I'm building up complex queries within my application which involves that token streams are mapped to queries using a custom querybuilder sub-classed from "org.apache.lucene.util.Querybuilder".

This produces lucene queries which, as far as i understand, cannot be directly used within the ES-API. I have written a small "query bridge" which maps lucene queries to the corresponding elastic-querybuilders, but is that really necessary? isn't there already a solution?

Ok, I figured out that it might be better to move the query building process completely into ES.

Actually I don't now whether I really need a custom querybuilder or not, so here is my scenario:

I have a custom analyzer for the german language. Splitting up compound words results in the sub-terms having the same position in the tokenstream as the compound word. When using a "standard" querybuilder, this will result in a bool-query that puts every sub-term into a should clause.

This might be problematic as the lucene score will be multiplied with a scoring value that represents "the business logic" for the current document. So what might happen is that a document, that matches maybe only one sub-term of the compound word will be placed at the top of the result set because it has a very high "business logic" scoring.

Can this problem be solved with intelligent sub-queries or do I need to place my own querybuilder into ES?

I found out that the problem is that I'm using decompounding during search time, which is not a great idea.

My analyzer is introducing informations about which terms are good candidates for fuzzy matching an which not. So I want to use this information in the querybuilder to decide when to use a simple Term- or FuzzyQuery. Is it possible to override the standard querybuilder which is used in MultiMatchQuery? If so, any example how this is done?

No it's not possible. It's a private class that applies the logic defined in the match query options and I don't think we should allow customizations at this level. You'll need to define your own query parser (that uses your custom query builder) in a plugin.
You can also look at the custom field mapper option:
https://www.elastic.co/guide/en/elasticsearch/plugins/6.2/mapper.html
If you define your own field type you can override MappedFieldType#termQuery which is called by the query parsers to build a term query on the field. You cannot access the attributes from the token stream in this method so it depends on what you need to determine if a term is a good candidate for fuzzy matching or not (if you need more than the term itself).

The problem with using MappedFieldType is that I need more information than just the term.

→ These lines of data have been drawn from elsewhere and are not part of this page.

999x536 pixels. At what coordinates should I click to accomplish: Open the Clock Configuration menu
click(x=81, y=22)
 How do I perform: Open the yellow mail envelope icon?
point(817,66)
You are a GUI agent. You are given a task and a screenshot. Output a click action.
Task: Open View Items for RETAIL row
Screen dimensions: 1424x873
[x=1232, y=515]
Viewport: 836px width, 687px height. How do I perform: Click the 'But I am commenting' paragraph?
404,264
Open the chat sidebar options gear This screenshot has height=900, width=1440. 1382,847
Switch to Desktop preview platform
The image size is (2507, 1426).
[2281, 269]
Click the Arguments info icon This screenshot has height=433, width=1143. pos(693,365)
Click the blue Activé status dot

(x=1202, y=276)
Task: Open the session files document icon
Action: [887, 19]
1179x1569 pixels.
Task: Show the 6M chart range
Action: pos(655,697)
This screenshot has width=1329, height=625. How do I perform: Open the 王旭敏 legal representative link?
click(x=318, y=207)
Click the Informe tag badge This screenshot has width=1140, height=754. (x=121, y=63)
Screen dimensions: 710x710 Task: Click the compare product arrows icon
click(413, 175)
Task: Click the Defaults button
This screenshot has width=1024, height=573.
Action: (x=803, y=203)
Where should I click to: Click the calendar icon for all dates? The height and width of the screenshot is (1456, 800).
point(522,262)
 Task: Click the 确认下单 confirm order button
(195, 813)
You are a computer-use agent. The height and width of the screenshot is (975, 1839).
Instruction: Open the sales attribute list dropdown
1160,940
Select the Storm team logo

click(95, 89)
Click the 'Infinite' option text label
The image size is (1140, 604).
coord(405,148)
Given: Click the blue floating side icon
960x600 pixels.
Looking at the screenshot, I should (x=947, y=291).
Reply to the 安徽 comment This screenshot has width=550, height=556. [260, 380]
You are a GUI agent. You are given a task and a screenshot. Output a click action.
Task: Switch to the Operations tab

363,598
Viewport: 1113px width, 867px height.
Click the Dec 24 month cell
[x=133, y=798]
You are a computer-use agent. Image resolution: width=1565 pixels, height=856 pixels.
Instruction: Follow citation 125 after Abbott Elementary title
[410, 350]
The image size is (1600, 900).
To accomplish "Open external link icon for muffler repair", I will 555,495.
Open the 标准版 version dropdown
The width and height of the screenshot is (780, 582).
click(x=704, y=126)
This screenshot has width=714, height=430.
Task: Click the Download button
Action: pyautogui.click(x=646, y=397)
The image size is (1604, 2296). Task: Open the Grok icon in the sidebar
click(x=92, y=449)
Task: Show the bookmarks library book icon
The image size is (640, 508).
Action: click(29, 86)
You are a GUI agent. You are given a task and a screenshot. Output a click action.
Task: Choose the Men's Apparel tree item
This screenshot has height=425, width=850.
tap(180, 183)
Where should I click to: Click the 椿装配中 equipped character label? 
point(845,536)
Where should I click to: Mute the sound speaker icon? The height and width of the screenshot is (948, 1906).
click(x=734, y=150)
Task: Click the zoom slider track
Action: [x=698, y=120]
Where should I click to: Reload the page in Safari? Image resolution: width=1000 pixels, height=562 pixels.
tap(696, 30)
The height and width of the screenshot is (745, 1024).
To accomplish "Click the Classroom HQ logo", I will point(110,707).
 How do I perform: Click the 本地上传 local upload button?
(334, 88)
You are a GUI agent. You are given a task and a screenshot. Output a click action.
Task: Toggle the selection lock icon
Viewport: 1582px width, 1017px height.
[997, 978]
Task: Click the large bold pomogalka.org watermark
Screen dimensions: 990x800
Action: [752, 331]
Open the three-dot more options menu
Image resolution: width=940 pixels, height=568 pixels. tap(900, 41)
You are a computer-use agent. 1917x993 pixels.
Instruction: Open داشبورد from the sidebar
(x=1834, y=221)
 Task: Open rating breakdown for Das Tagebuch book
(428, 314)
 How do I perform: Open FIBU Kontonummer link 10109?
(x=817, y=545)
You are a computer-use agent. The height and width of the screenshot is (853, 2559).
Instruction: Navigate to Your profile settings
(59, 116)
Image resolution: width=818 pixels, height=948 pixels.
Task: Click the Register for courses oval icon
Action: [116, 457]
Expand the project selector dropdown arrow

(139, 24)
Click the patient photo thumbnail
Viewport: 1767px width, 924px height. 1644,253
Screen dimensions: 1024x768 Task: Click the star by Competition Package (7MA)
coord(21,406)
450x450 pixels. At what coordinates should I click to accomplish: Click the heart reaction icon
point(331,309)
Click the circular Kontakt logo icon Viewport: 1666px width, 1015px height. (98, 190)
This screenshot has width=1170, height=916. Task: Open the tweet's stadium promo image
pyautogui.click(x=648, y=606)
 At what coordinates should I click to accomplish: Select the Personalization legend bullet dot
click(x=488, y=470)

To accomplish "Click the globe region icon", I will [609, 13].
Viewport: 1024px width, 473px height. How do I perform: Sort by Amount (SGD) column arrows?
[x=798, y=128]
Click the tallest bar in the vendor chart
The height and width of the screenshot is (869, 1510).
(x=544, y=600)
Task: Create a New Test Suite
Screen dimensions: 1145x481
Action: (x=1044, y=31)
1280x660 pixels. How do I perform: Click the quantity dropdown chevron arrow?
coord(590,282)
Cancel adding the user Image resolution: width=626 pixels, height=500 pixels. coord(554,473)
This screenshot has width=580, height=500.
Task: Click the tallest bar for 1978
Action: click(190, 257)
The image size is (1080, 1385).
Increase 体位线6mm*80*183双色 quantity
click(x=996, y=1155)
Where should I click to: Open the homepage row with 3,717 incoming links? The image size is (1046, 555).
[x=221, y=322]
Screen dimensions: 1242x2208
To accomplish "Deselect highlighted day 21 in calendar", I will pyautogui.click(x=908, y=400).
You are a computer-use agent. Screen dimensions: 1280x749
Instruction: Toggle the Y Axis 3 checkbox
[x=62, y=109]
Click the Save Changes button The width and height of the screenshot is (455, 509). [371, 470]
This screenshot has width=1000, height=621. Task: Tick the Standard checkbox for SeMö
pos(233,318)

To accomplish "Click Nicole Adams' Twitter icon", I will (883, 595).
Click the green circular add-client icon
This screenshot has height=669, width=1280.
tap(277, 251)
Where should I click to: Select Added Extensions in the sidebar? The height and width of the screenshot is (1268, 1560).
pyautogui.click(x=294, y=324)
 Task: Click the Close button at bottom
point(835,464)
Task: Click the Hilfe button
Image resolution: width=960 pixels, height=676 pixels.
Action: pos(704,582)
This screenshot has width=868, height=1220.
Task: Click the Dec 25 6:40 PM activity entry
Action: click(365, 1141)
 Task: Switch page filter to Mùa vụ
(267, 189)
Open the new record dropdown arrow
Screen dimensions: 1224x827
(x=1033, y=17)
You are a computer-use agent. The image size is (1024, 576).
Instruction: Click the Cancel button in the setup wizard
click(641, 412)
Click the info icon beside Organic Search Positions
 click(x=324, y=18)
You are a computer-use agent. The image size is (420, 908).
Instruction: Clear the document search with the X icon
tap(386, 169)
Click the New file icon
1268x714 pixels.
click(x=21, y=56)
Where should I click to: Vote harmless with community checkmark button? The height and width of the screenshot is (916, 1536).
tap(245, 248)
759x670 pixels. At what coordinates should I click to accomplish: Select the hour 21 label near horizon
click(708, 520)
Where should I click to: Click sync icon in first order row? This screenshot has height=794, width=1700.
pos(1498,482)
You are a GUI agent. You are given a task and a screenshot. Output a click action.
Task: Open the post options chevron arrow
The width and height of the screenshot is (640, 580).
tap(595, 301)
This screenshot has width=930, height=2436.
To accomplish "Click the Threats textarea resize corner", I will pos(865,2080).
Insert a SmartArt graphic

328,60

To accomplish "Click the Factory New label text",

What I'm trying: for every token in a search query I'm doing a dictionary lookup, if its present => don't use fuzzing. As the analyzer is for the german language I'm also trying to decompose the token. If I can fully decompose it => don't use fuzzing. If it is partially decomposed, I will check the sub-terms whether they build the prefix of the token => use the prefix as prefixLength for the fuzzy query.
Additional I don't want numbers to be fuzzed.

So I think the only solution is to build my own query. As I only need to change a few lines compared to MatchQuery: I think it is not possible to just extend MatchQuery and its parser by overriding a few methods?

You can have a link to the dictionary in the MappedFieldType and performs the decomposition in MappedFieldType#termQuery and MappedFieldType#fuzzyQuery if you want but I agree that your use case is better suited for a TokenFilter or a query parser.
Regarding the extensibility of the MatchQuery we could provide some extension point but you'd still need to write a plugin so this wouldn't save much. The logic in this query is quite simple so you can use it as a starting point for your query parser and add the option that you need freely.